Objetivo do exercício: Transcreva do trecho fornecido abaixo tudo o que vai de "Outras pistas apareceram" até "comenta a mãe.", sem mudar nenhuma palavra.

Trecho fornecido:
──────

A família nunca seria a mesma a partir daquele dia. A falta de Guilherme se tornou um sofrimento diário. Uma ferida que nunca se cicatrizou. À procura e a espera se tornaram a síntese da vida de todos. Sueli, a avó, que era quem cuidava do menino quando desapareceu, nunca mais comemorou um aniversário e nunca se perdoou. Falecida em 2016, com 92 anos, a avó guardou na memória, até os últimos dias de sua vida, a imagem do garoto pedindo para dar a última volta de bicicleta, e morreu carregando um sentimento de culpa e incapacidade. Ewaldo, o pai de Guilherme, nunca mais conseguiu falar sobre o filho desaparecido sem chorar. Arlete, nunca se esqueceu de que não chegou perto do filho para se despedir antes de trabalhar, e tem a dor e o sofrimento estampados no rosto até hoje, 27 anos depois. “Foi uma brutalidade com todos nós”, lamenta.
Buscas
Arlete relembra com os olhos marejados que quando chegou em casa para almoçar, por volta do meio dia, a mãe Sueli, avó do Guilherme, já havia se dado conta do sumiço e acionado a polícia. “Eles fizeram um rastreamento por toda a região, procuraram num riozinho que fica ali perto com cães farejadores, mas não encontraram nada”, lamenta a mãe. Algum tempo depois, a mãe soube que antes de passar na frente de casa, ele tinha conversado com duas irmãs gêmeas que moravam na mesma rua. “As duas tinham acabado de ganhar um coelho e contaram que ele saiu de lá dizendo que também queria comprar um coelho. Então, deduzi que ele tinha me pedido o dinheiro para comprar o animalzinho”, comenta.
Outras pistas apareceram com tempo, mas nenhuma levou a lugar algum. Com as investigações estagnadas, Arlete e a família começaram a espalhar cartazes com a foto do Guilherme por vários lugares. Ela lembra que, além da capital paranaense, espalharam cartazes por todo o Brasil. “Eu ia para vários lugares e enviava por correio para que as pessoas espalhassem as fotos em locais que tinha bastante circulação de pessoas, como terminais de ônibus, hospitais, entre outros”, recorda. Mas a ação que visava chamar a atenção de quem pudesse ajudar chamou também a atenção de pessoas de má fé. “Muita gente não respeitava o nosso sofrimento e mentia ao passar trotes. Fui para muitos lugares que me indicaram, mas todos foram em vão. Cheguei a ir em uma seita religiosa em Buenos Aires, na Argentina, porque me disseram que havia muitas crianças no local. Recebi muita informação falsa”, comenta a mãe.

──────

Itens fornecidos:
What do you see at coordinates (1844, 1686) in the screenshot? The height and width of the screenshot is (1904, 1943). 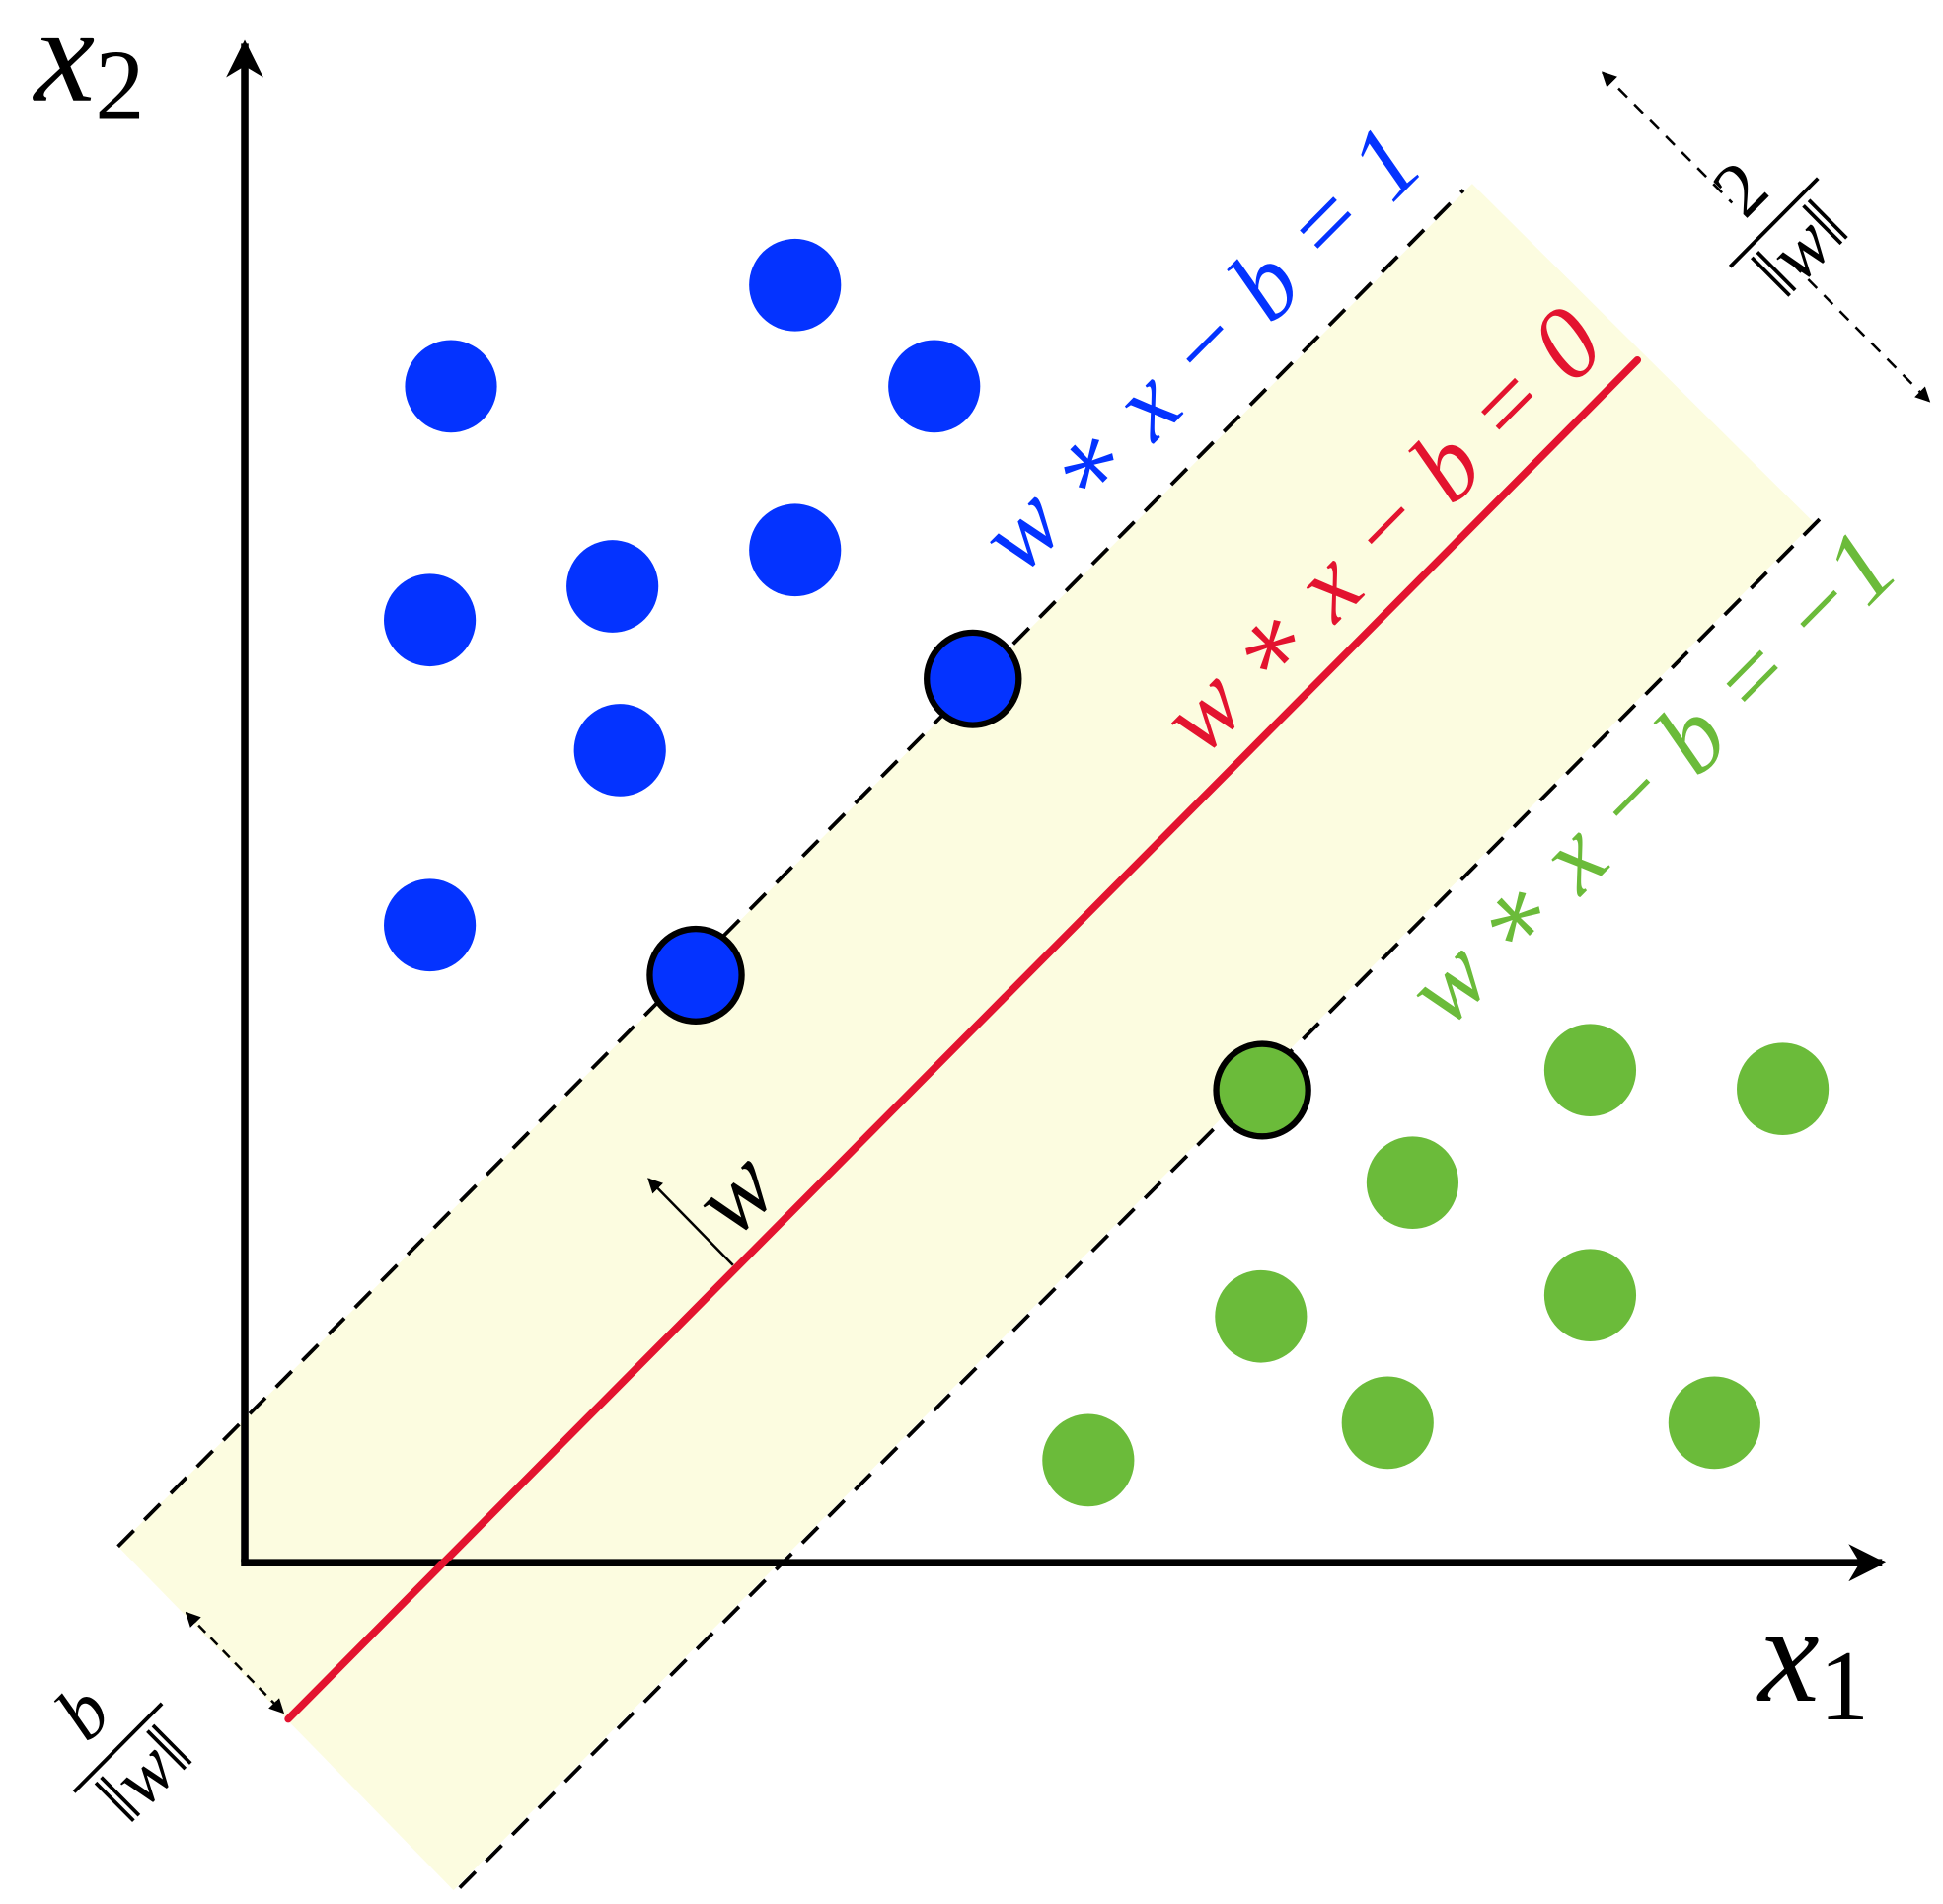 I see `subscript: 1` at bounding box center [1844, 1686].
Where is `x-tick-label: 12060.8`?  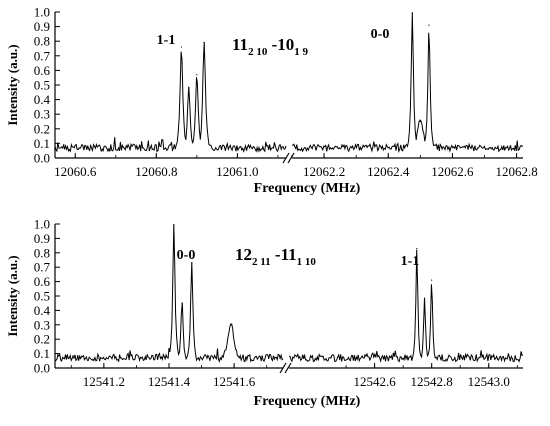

──────

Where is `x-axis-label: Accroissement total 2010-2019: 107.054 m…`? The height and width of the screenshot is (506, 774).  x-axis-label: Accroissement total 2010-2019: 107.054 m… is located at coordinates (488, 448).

──────

Resposta do exercício:
Outras pistas apareceram com tempo, mas nenhuma levou a lugar algum. Com as investigações estagnadas, Arlete e a família começaram a espalhar cartazes com a foto do Guilherme por vários lugares. Ela lembra que, além da capital paranaense, espalharam cartazes por todo o Brasil. “Eu ia para vários lugares e enviava por correio para que as pessoas espalhassem as fotos em locais que tinha bastante circulação de pessoas, como terminais de ônibus, hospitais, entre outros”, recorda. Mas a ação que visava chamar a atenção de quem pudesse ajudar chamou também a atenção de pessoas de má fé. “Muita gente não respeitava o nosso sofrimento e mentia ao passar trotes. Fui para muitos lugares que me indicaram, mas todos foram em vão. Cheguei a ir em uma seita religiosa em Buenos Aires, na Argentina, porque me disseram que havia muitas crianças no local. Recebi muita informação falsa”, comenta a mãe.